Recent advances in the diagnosis and treatment of heparin-induced thrombocytopenia

Abstract

Heparin-induced thrombocytopenia (HIT) is a drug-mediated, prothrombotic disorder caused by immunization against platelet factor 4 (PF4) after complex formation with heparin or other polyanions. After their binding to PF4/heparin complexes on the platelet surface, HIT antibodies are capable of intravascular platelet activation by cross-linking Fcγ receptor IIA leading to a platelet count decrease and/or thrombosis. Diagnosis of HIT is often difficult. This, and the low specificity of the commercially available immunoassays, leads currently to substantial overdiagnosis of HIT. Timing of onset, the moderate nature of thrombocytopenia, and the common concurrence of thrombosis are very important factors, which help to differentiate HIT from other potential causes of thrombocytopenia. A combination of a clinical pretest scoring system and laboratory investigation is usually necessary to diagnose HIT. Although HIT is considered to be a rare complication of heparin treatment, the very high number of hospital inpatients, and increasingly also hospital outpatients receiving heparin, still result in a considerable number of patients developing HIT. If HIT occurs, potentially devastating complications such as life-threatening thrombosis make it one of the most serious adverse drug reactions. If HIT is strongly suspected, all heparin must be stopped and an alternative nonheparin anticoagulant started at a therapeutic dose to prevent thromboembolic complications. However, the nonheparin alternative anticoagulants bear a considerable bleeding risk, especially if given to patients with thrombocytopenia due to other reasons than HIT. While established drugs for HIT are disappearing from the market (lepirudin, danaparoid), bivalirudin, fondaparinux and potentially the new anticoagulants such as dabigatran, rivaroxaban and apixaban provide new treatment options.

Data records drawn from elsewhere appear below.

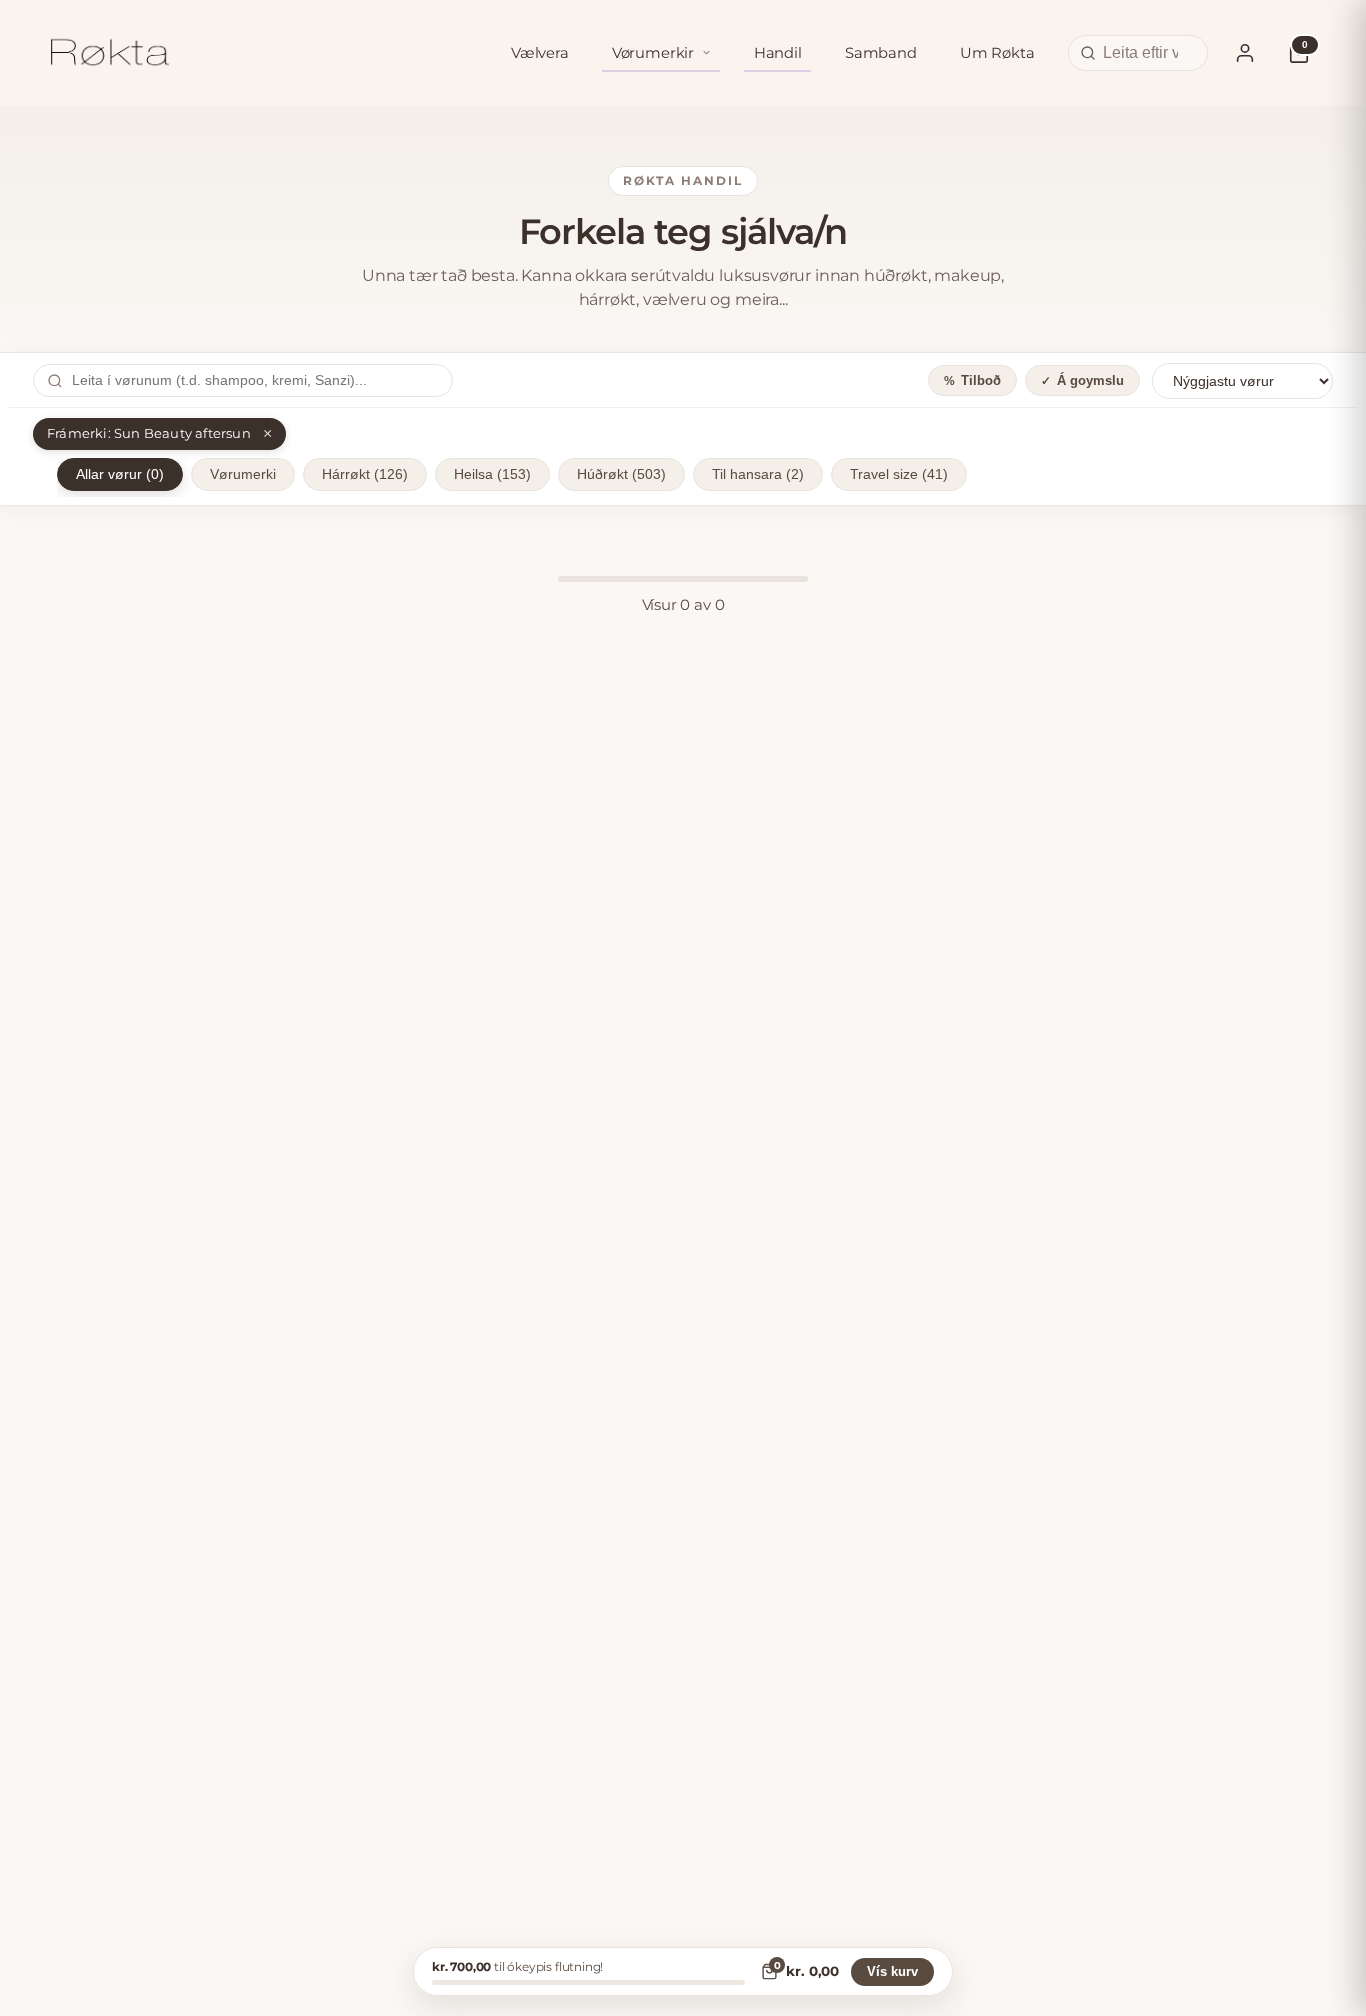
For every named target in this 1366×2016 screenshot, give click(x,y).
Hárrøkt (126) (365, 474)
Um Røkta (997, 53)
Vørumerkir (653, 53)
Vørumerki (243, 474)
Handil (778, 53)
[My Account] (1245, 53)
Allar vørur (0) (120, 474)
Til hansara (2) (758, 474)
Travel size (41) (899, 474)
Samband (881, 53)
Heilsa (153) (492, 474)
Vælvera (540, 53)
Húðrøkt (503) (621, 474)
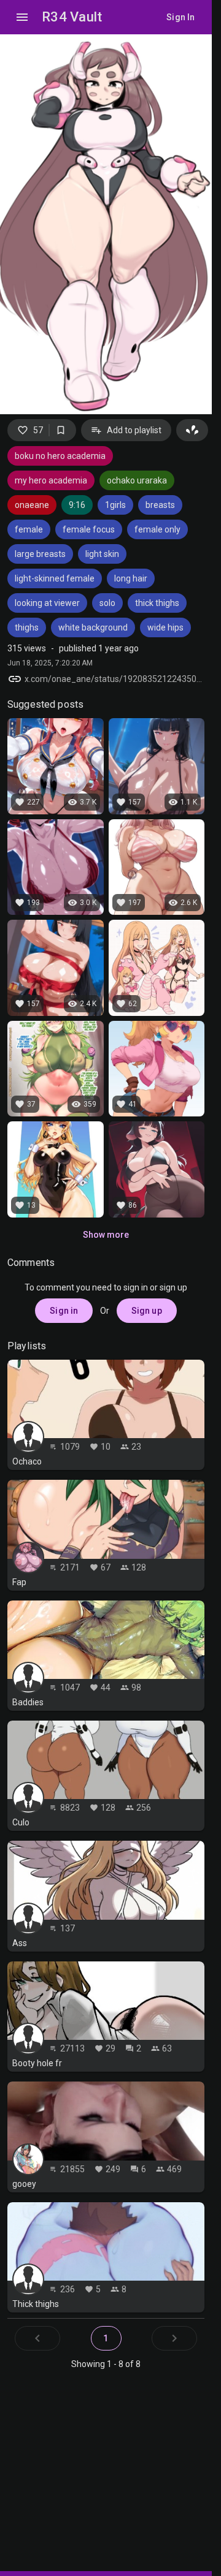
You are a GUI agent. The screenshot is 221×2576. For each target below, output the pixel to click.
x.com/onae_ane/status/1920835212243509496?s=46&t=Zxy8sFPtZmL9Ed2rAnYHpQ (114, 679)
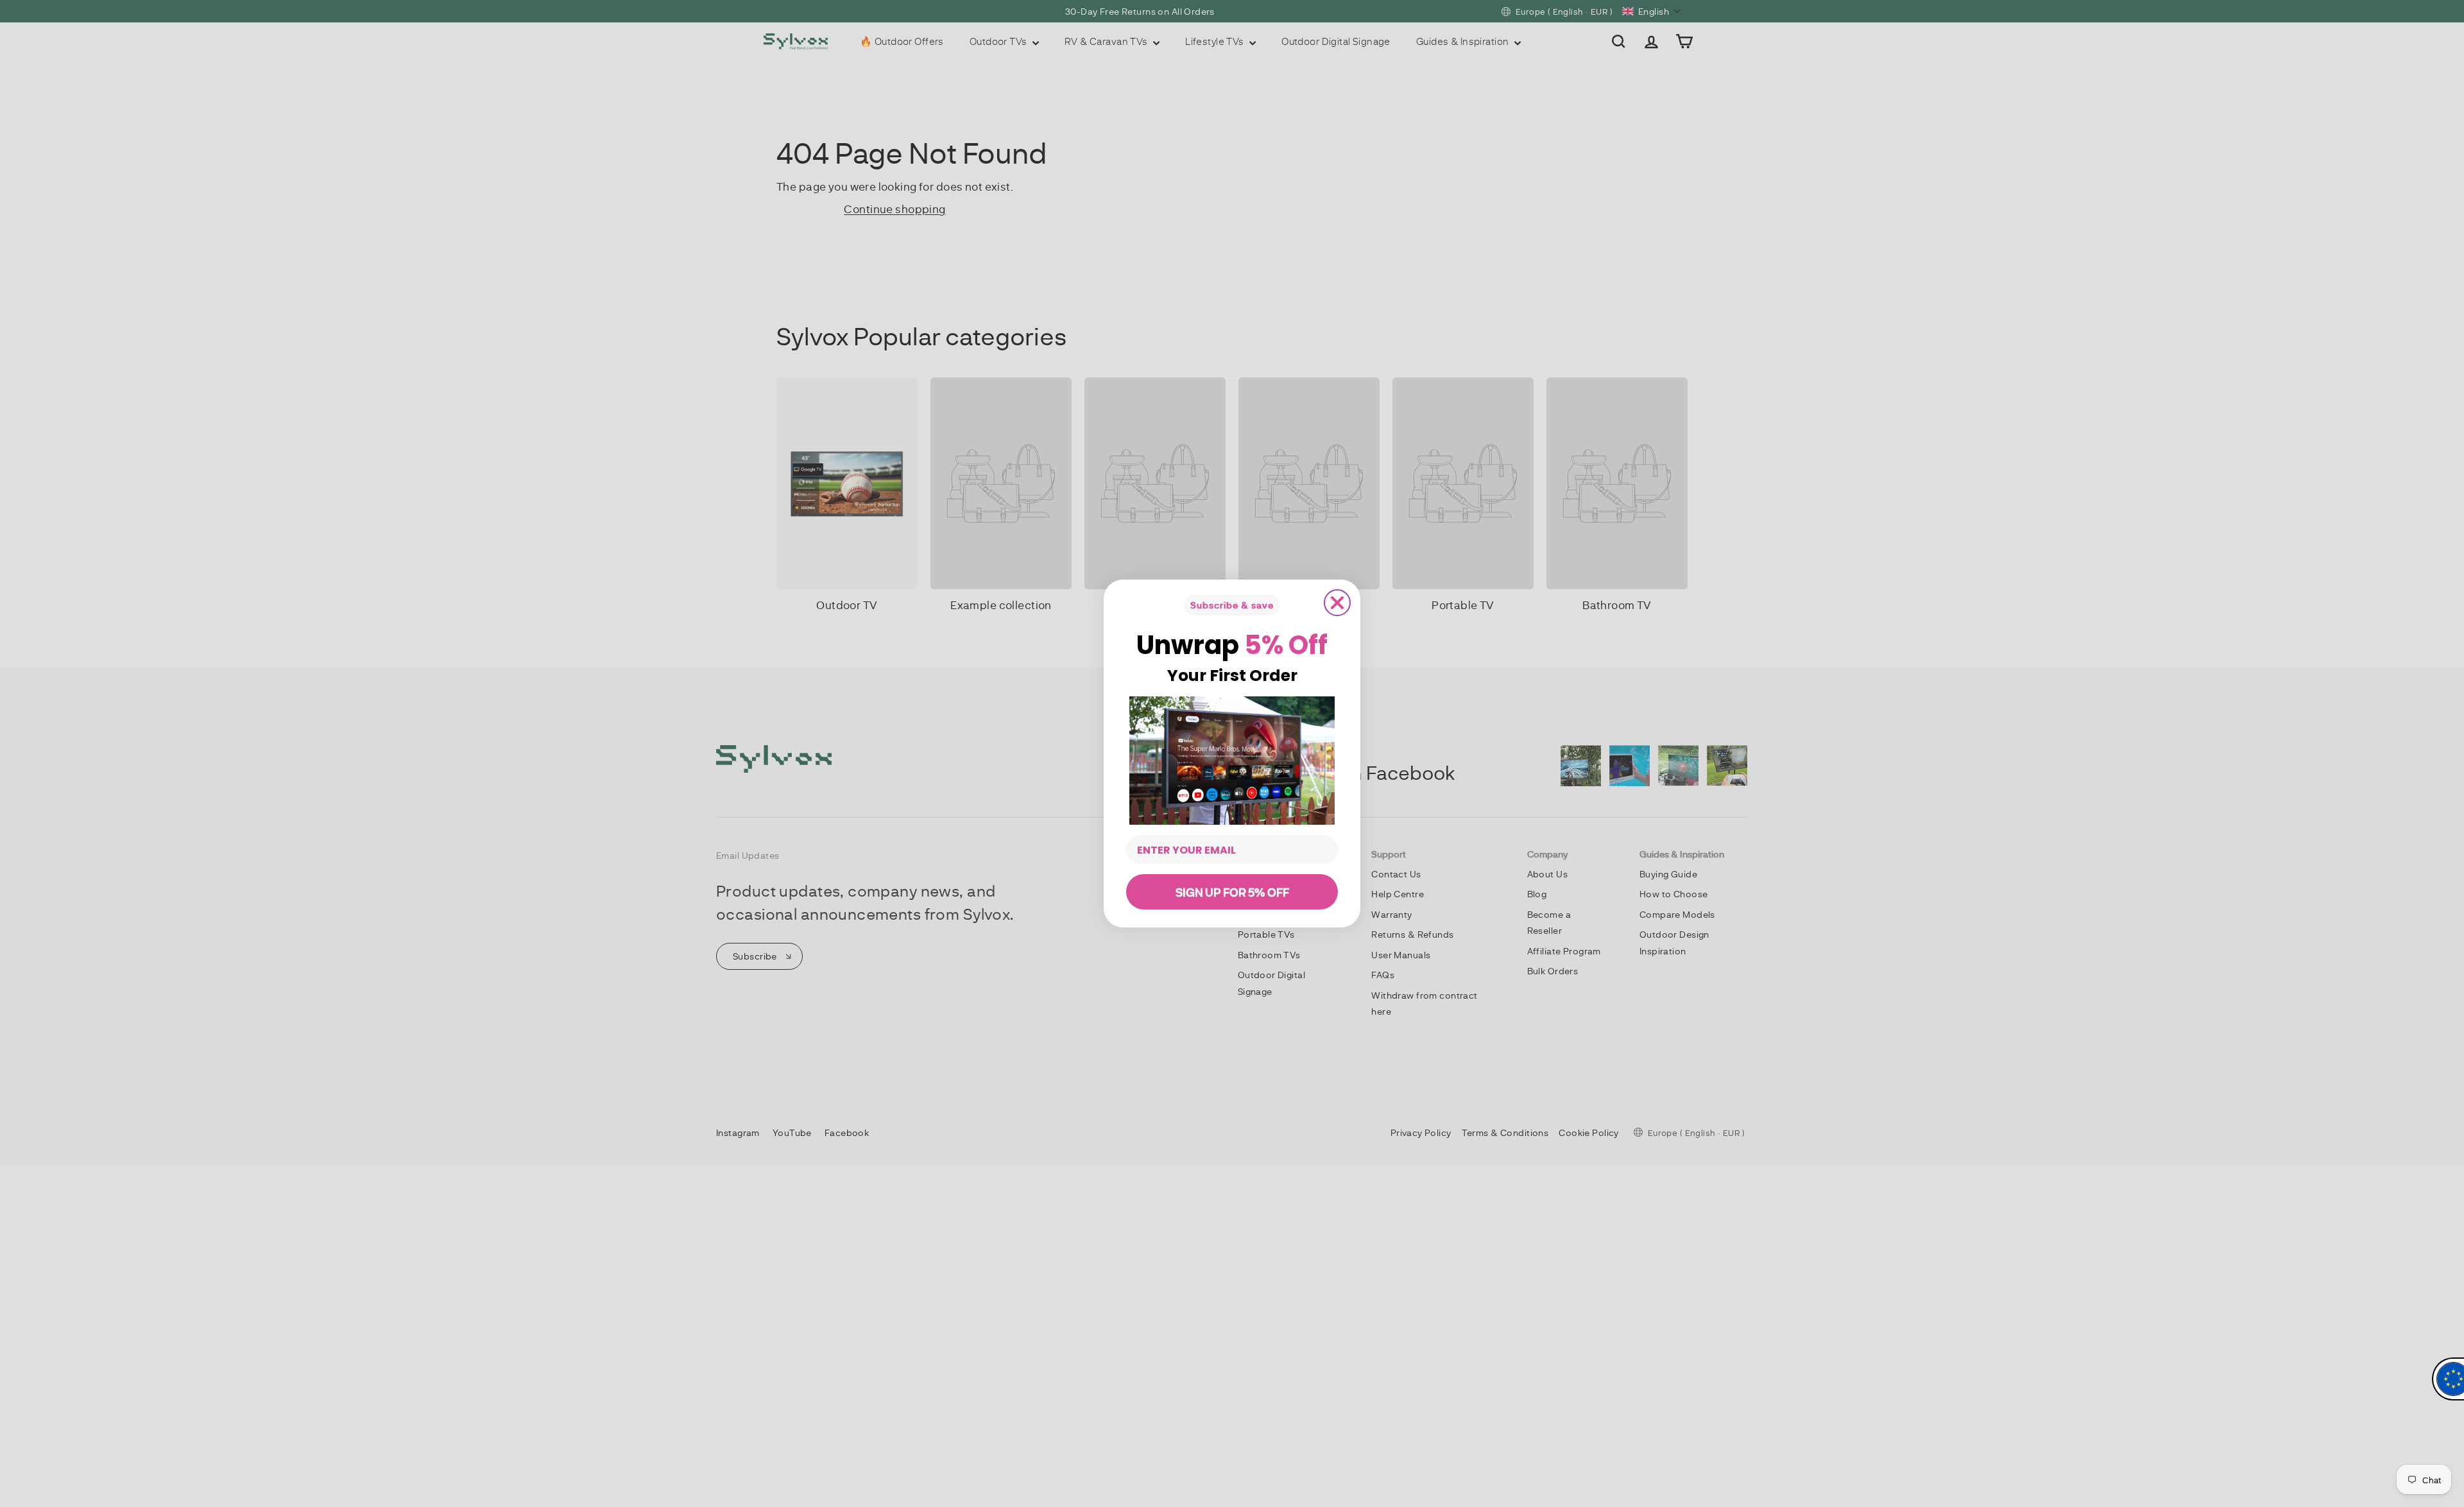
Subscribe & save (1232, 605)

Keywords: heparin; thrombocytopenia; thrombosis.

Figure 1.

A suggested approach to diagnosis and initial management of patients with suspected HIT.This approach to the diagnosis and initial management of patients with suspected HIT is based on clinical assessment supported by complementary laboratory investigations. Results of Immunoassays can be devided into neagtive, weakly positive (OD < 1.0) and strong positive (OD>1.0). The decision whether weakly positive results need to be further verfied using functional assays or not depends on the clinical probabilty. As indeterminate results may be occasionally obtained using laboratory tests, re-evaluating the clinical probability of HIT in an individual patient may be helpful to overcome some diagnostic uncertainty.